## Stated exercise
In the text about running Ruby shell scripts without rubygems, which command-line option does the answer give for skipping gem loading?

## Text provided
● ● ● ● ● ● ●
But I have a ton of shell scripts using ruby, and they generally don't rely on rubygems. Shell tools should run instantly, and loading rubygems for nothing is a major drag, mostly because it involves a bunch of disk operations with scattered small files.

I want to be able to tell ruby, when running these shell scripts, to skip loading gems. Ideally, something like #!ruby --no-rubygems in the shebang line.

Is there such a thing? Or maybe a compile option that'll tell ruby rubygems must be required manually?

+5  A: 

Yes, you can use the --disable-gems option.

Note that whether or not passing options in the shebang line works depends on your operating system. Some operating systems don't support passing options at all, some only support passing one option or argument.

So, if you have for example

#!/usr/bin/env ruby

Then it's pretty unlikely that you will be able to attach the option to the end. If OTOH you change that to

#!/usr/local/bin/ruby --disable-gems

Then you have hardwired the location of the Ruby binary into your script.

And of course there are operating systems that don't interpret shebang lines at all. (After all, they were never specified in any standard, and aren't even properly documented.)

An alternative would be to set the RUBYOPT environment variable in your shell environment and simply switch to a different environment with RUBYOPT unset (or set to -w, my personal favorite) for your Ruby development.
● ● ● ● ● ● ●
## Records provided

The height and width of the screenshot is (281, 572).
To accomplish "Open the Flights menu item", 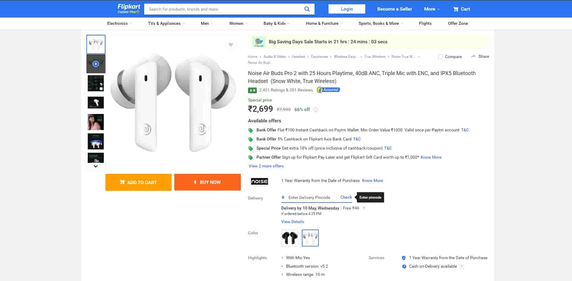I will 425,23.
● ● ● ● ● ● ●
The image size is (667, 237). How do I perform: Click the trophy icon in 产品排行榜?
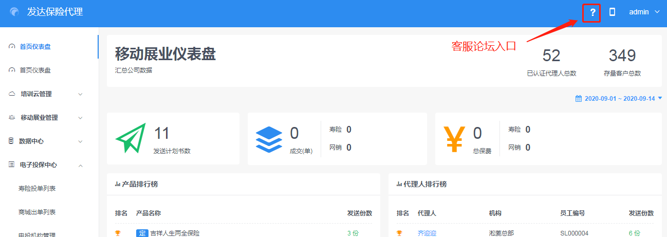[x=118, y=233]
● ● ● ● ● ● ●
## Full solution
The --disable-gems option.